Patrizia Piacentini is a professor of egyptology at the University of Milan, Italy, and co-head of the mission. She told Al-Monitor, "We thought it was the court of a tomb, and we started to excavate there because it was different from the tombs we had found before. Clearly there were offerings; this was a sort of an offering place," she added.

While working on the upper structure, the team noticed that part of the floor was broken. They dug into that area and found stairs leading to the underground tomb. The stairs were flanked by sculpted blocks and covered by a mud-brick vault, and the tomb's entrance was sealed by stone slabs and blocks. At the door, the team found the remains of a large offering vase still containing the remains of a fig species.

Inside they discovered a large family tomb dating to the Greco-Roman period. Despite having been looted in ancient times, it still contained 20 mummies in a very good state of preservation and other significant finds. The entrance to the tomb led to a hall where the team found a terra cotta sarcophagus containing the mummy of a child and cartonnage Piacentini called "astonishing."

Four funerary chambers, deeply carved into the rock, opened onto the hall. "We found 20 mummies intact, and 10 more individuals that were also originally mummies but [whose] bodies were dismembered because thieves in antiquity went inside the tombs and broke the mummies," Piacentini said. Some mummies were of old persons with evident arthrosis, and others women and young children, including a newborn baby.

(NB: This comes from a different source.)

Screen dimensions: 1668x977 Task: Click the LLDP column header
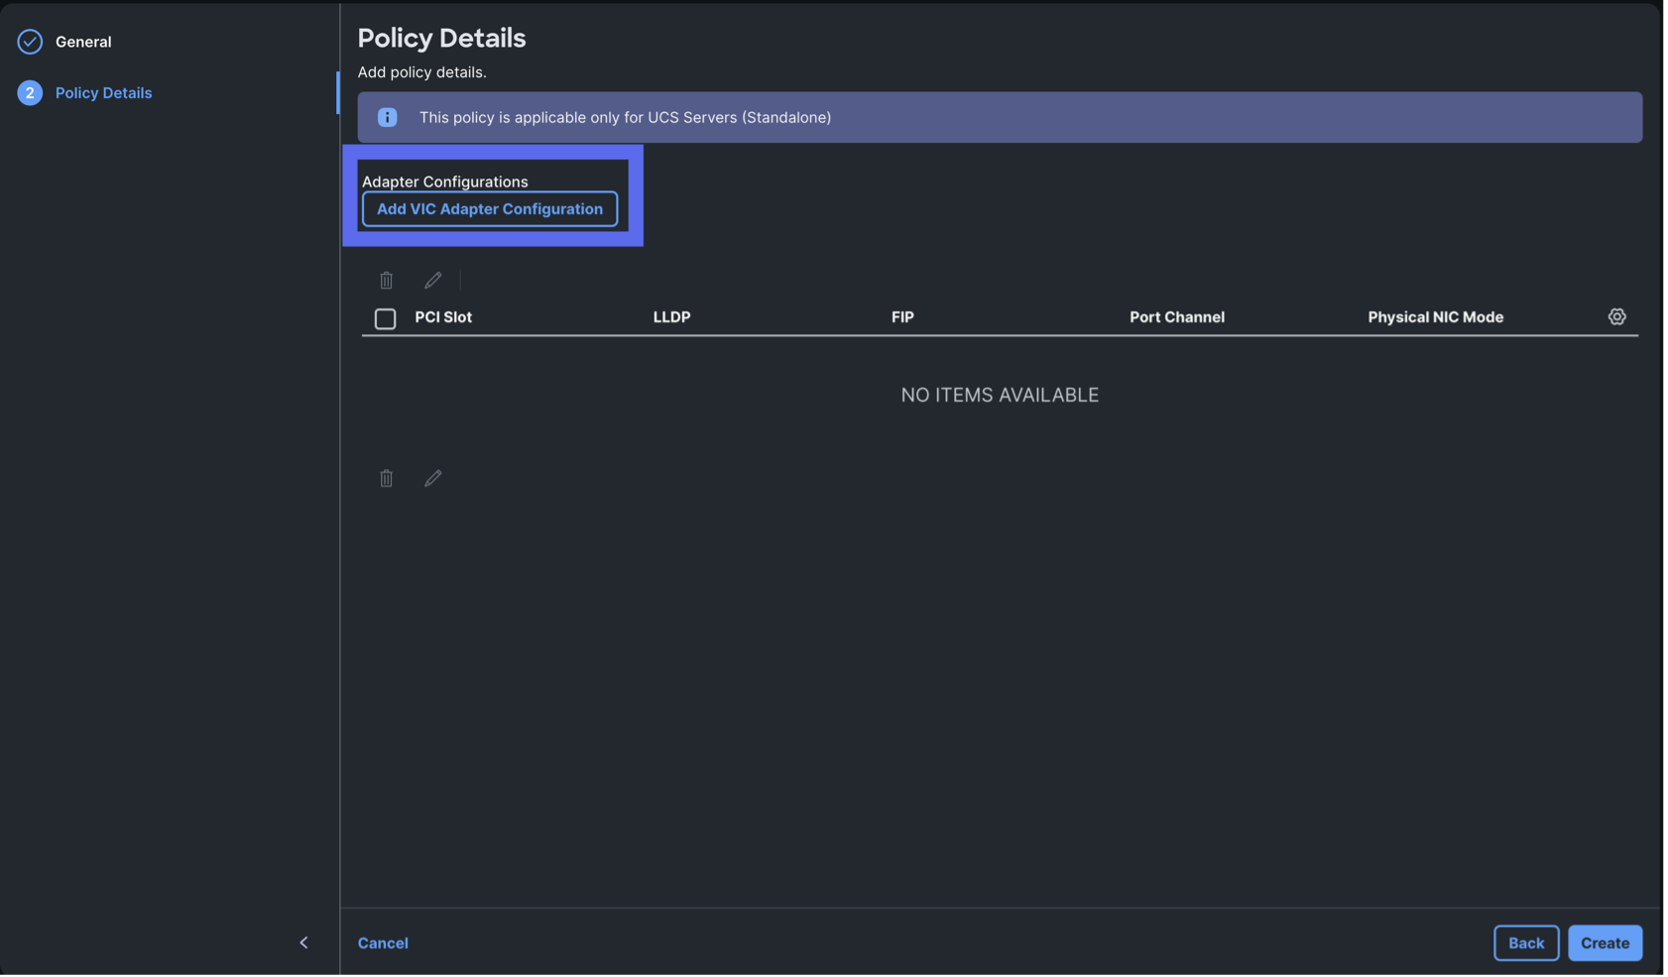[671, 316]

The mummy of a man was also found in the upper structure. Beside him lay a copper necklace with a plaquette engraved with his name in Greek: Nikostratos. Archaeologists believe that he was originally placed in the tomb but taken out by ancient looters. Because his was the only name found at the site, the team decided to name the tomb after him.

"We are still studying to understand if the offering place was only for that tomb, which I don't think is the case, or if it was an offering place for a group of tombs," Piacentini said. "In 2022 we decided to excavate around the present tomb and cultic place to see how the other tombs around are tied to them."

The team is also trying to uncover the origin of a mysterious fire that burned the upper structure and part of the tomb underneath.

"There are two possibilities," Piacentini noted. "That during the offerings, when they burned animals, a fire started and went down to the tomb," she said. "Or that — and perhaps this is more likely — the ancient thieves who went into the tombs to look for treasures and precious things had torches in their hands and the fire started in the tomb."

The joint Egyptian-Italian mission has been working in the necropolis surrounding the mausoleum of the Aga Khan since 2019. So far, they have located more than 300 tombs dating from the sixth century BC to the fourth century AD, although the total number is believed to be much higher in the largely unexplored area of around 100,000 square meters.

"In Aswan we have necropolises of previous periods," Piacentini said. "We knew before our excavations that there was a town of Persian, Greek and Roman times — the Late Pharaonic period [to] the Graeco-Roman period — but we didn't know the place where these people were buried."

The necropolis, she said, "covers one millennium of history. And the number of tombs is very high. We will never excavate everything; it would take centuries. But if we excavate well, a good sample of tombs, I think we can understand better the way in which people were buried at that time and, what is more important, the way they lived."